One bonus to WW is that it's easier to remember the Point value of something than the calorie count, and easier--for me at least--to keep in my head that I have 22 points to eat each day instead of 1250 calories. It all amounts to the same thing, but the math is easier! Another bonus for me is that you do have to pay for WW, so I am more apt to stick with it because I've already paid for it and don't want to waste my money.

For me, I think I'll stick with WW for the three-month trial period, by which time I should be at my goal weight anyway (fingers crossed), and then I'll have to re-evaluate to see if I need to stay with WW or just switch over to DP, or if I'm confident that my eating habits have changed enough that I can just do it all in my head.

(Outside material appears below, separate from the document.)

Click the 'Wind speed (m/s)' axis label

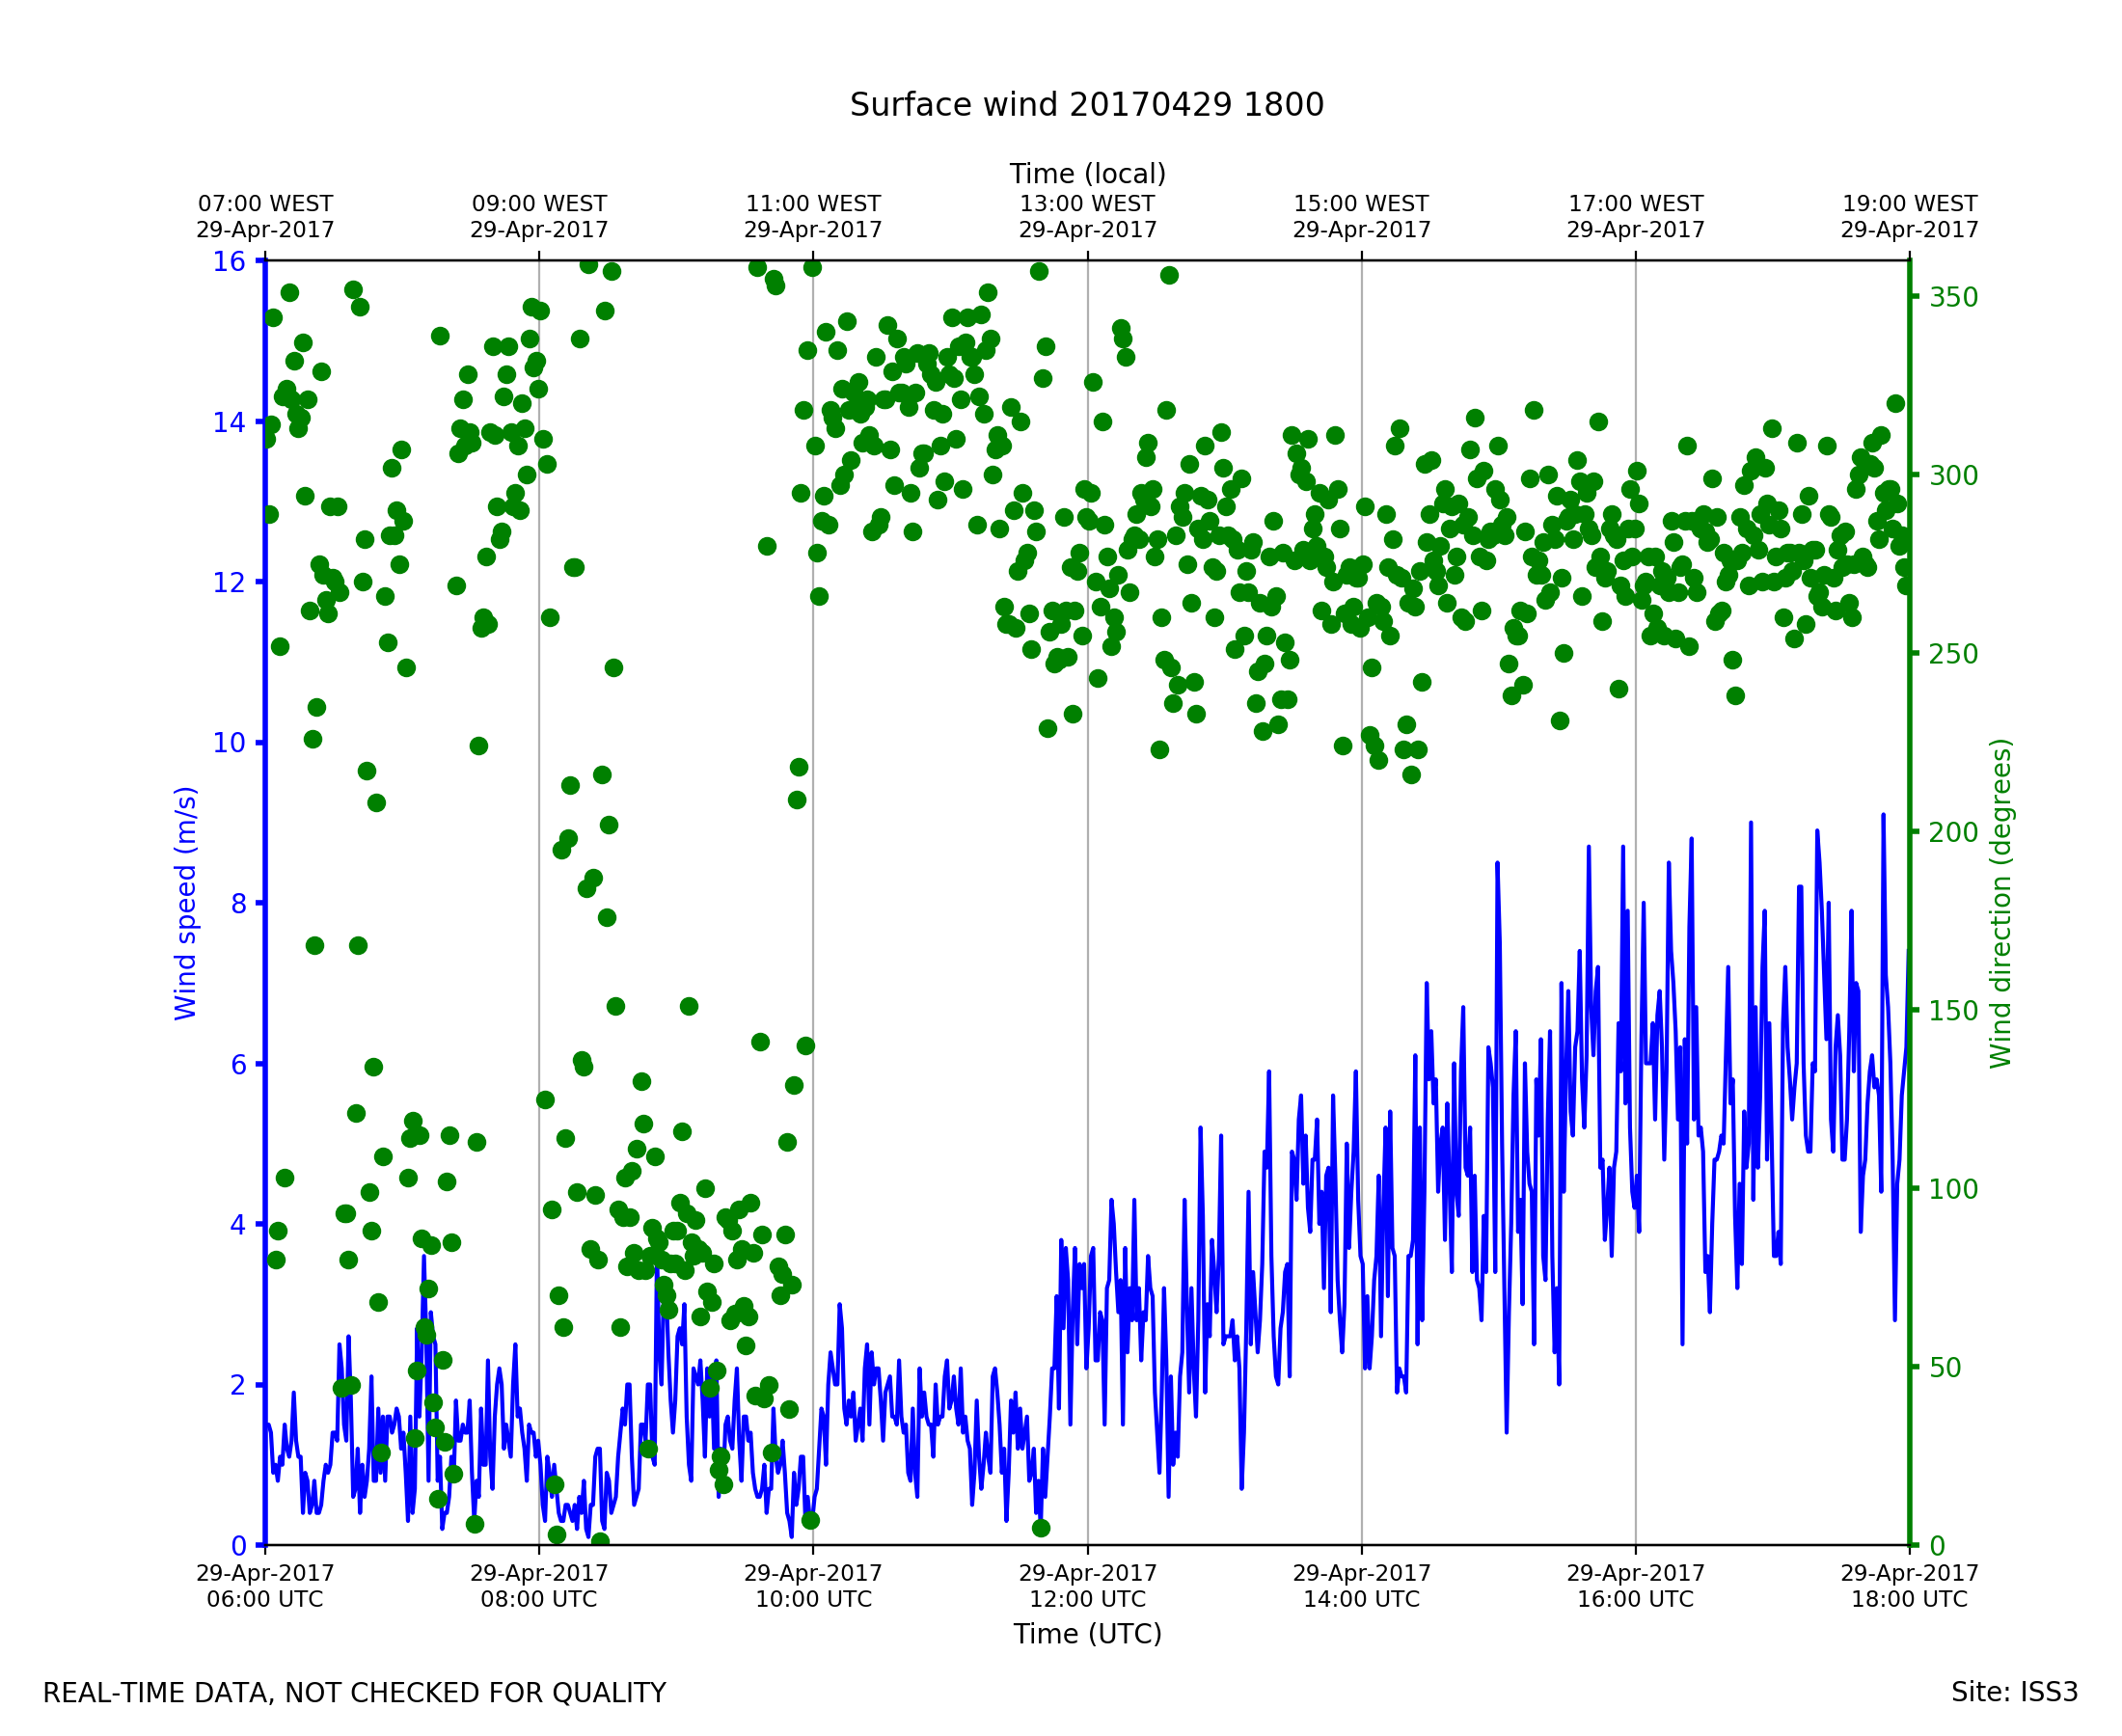click(x=186, y=903)
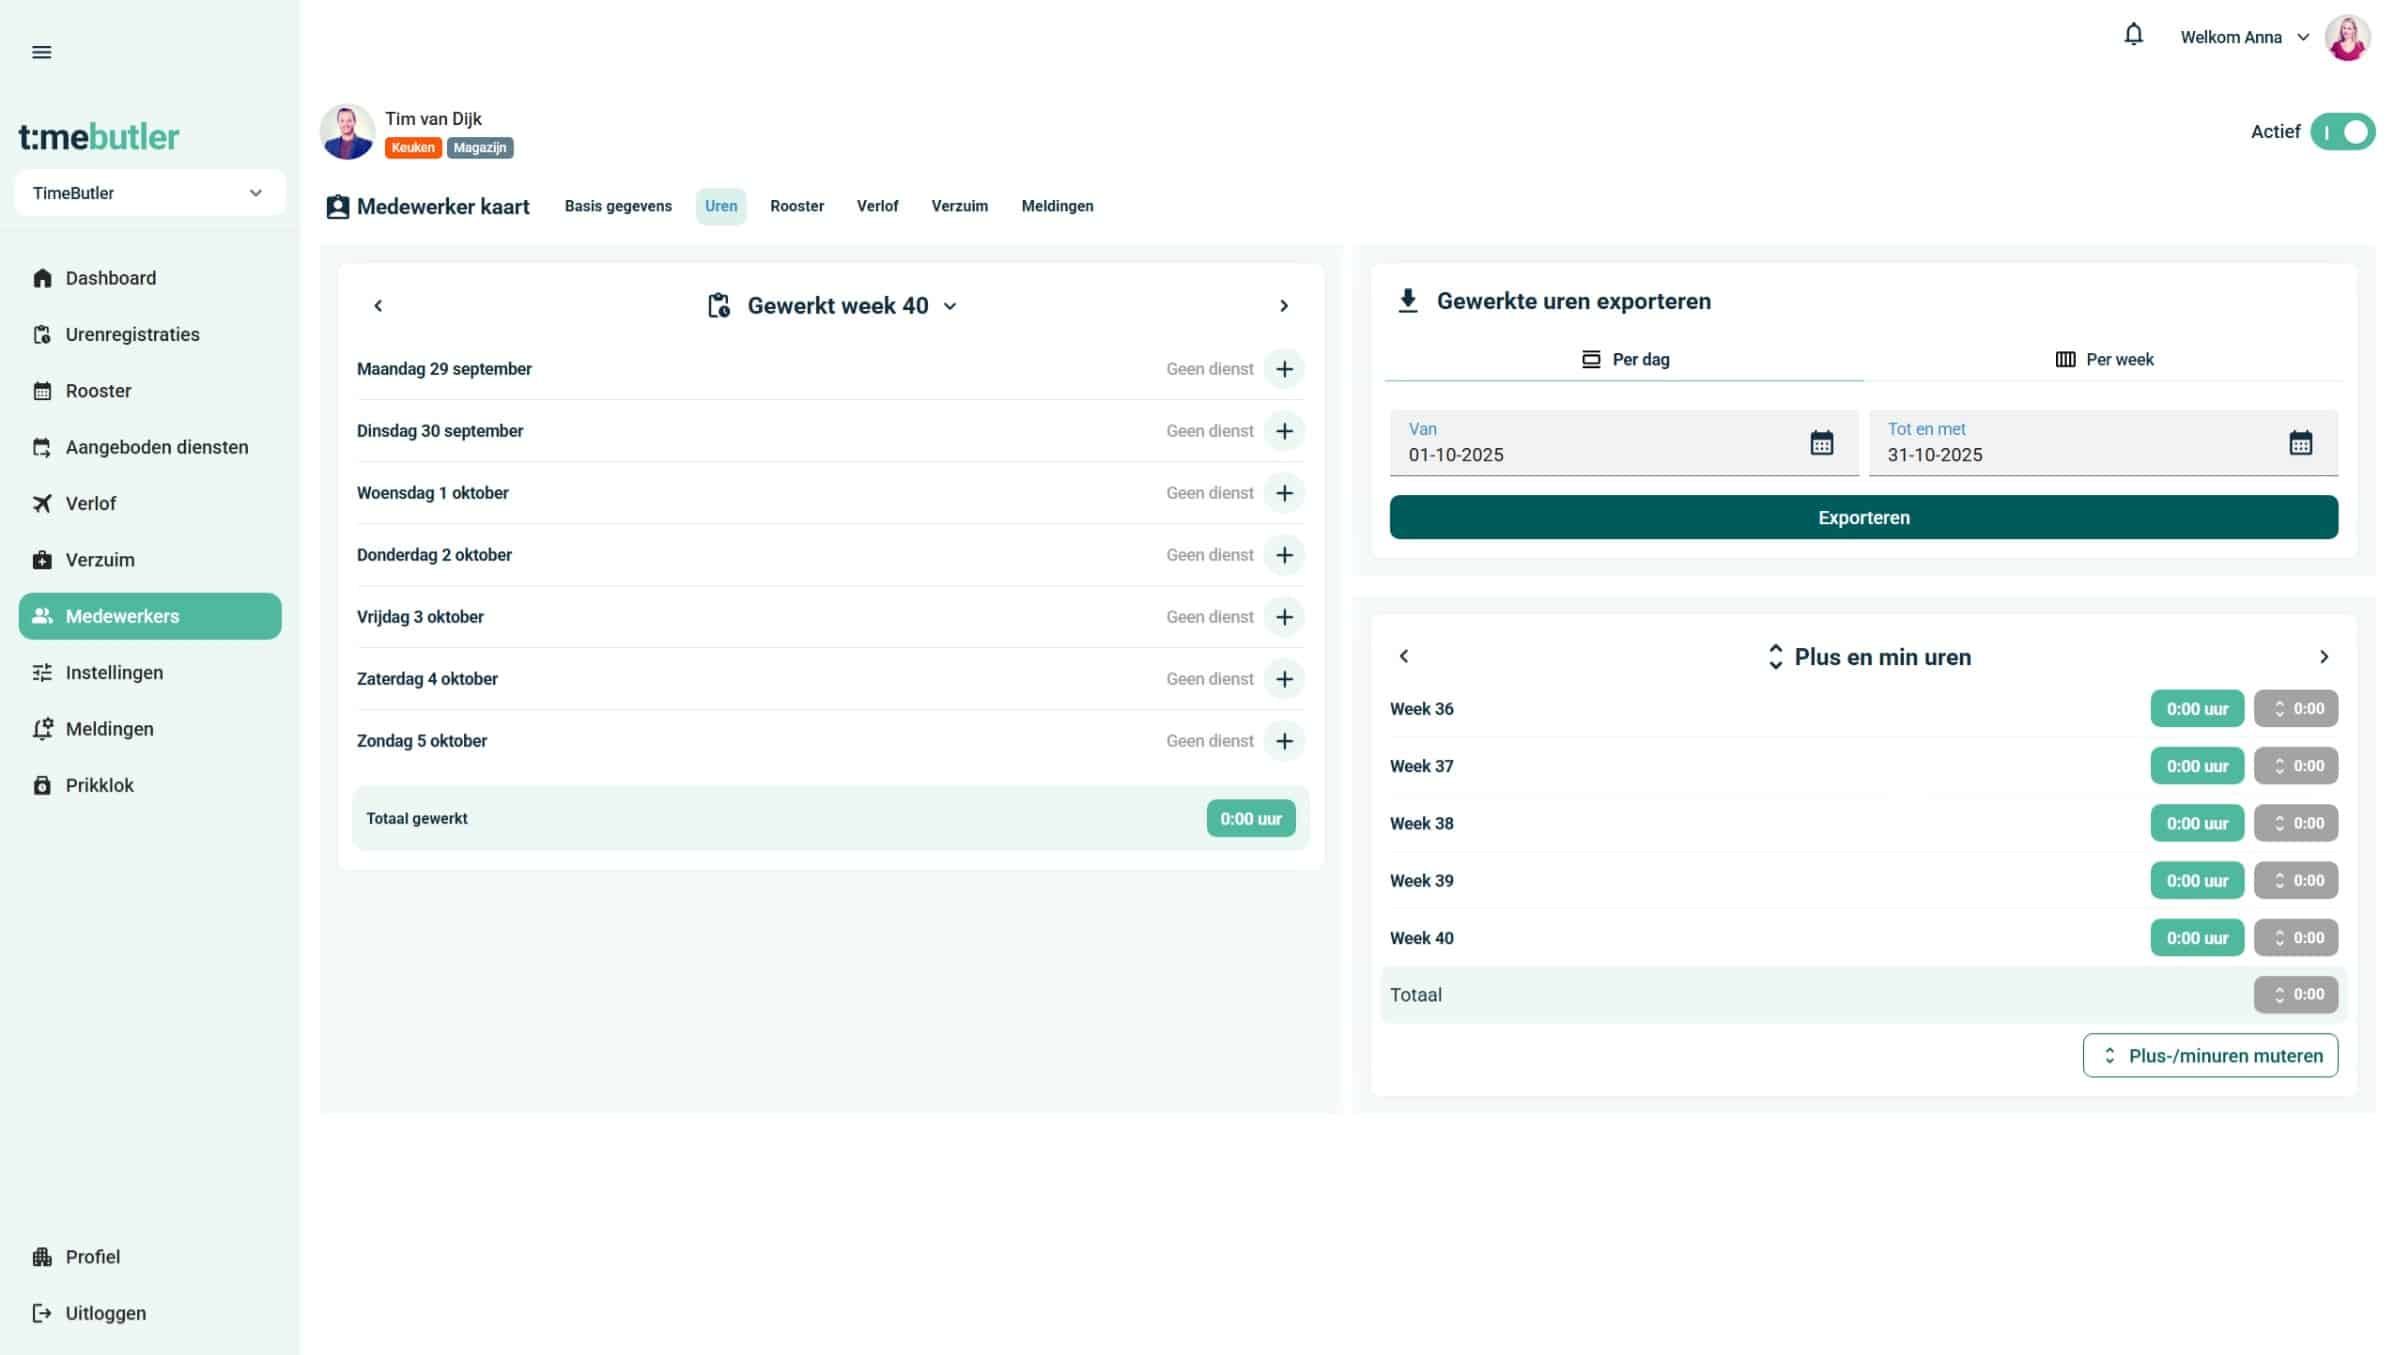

What are your great weight-loss plans?

Tuesday, June 3, 2008

Summertime! And the livin' is....

Well, it's just not so easy, is it? With gasoline hitting $4.00 a gallon, prices for everything from milk to rice creeping up and up--and home prices creeping ever further down...well, it's no surprise that the only thing our yet-to-arrive economic stimulus check will stimulate is our credit card debt!

What are you not doing this summer?

We're not going to my husband's sister's wedding in Turkey. We're not looking into pre-school for our 3 year old. We're not buying mother's day/father's day/birthday gifts for each other.

What we are doing is lots of gardening; I plant the flowers and they try to pick them. We always do lots of cooking, only now it's more experimenting with fresh vegetables and making things from scratch and less boxed mixes of pumpkin bread and cakes. (My summer diet plans might have something to do with this as well!) Through a confluence of lucky timing, I started a new job only 2 miles from home, rather than 10 miles from home. Every little bit helps, right?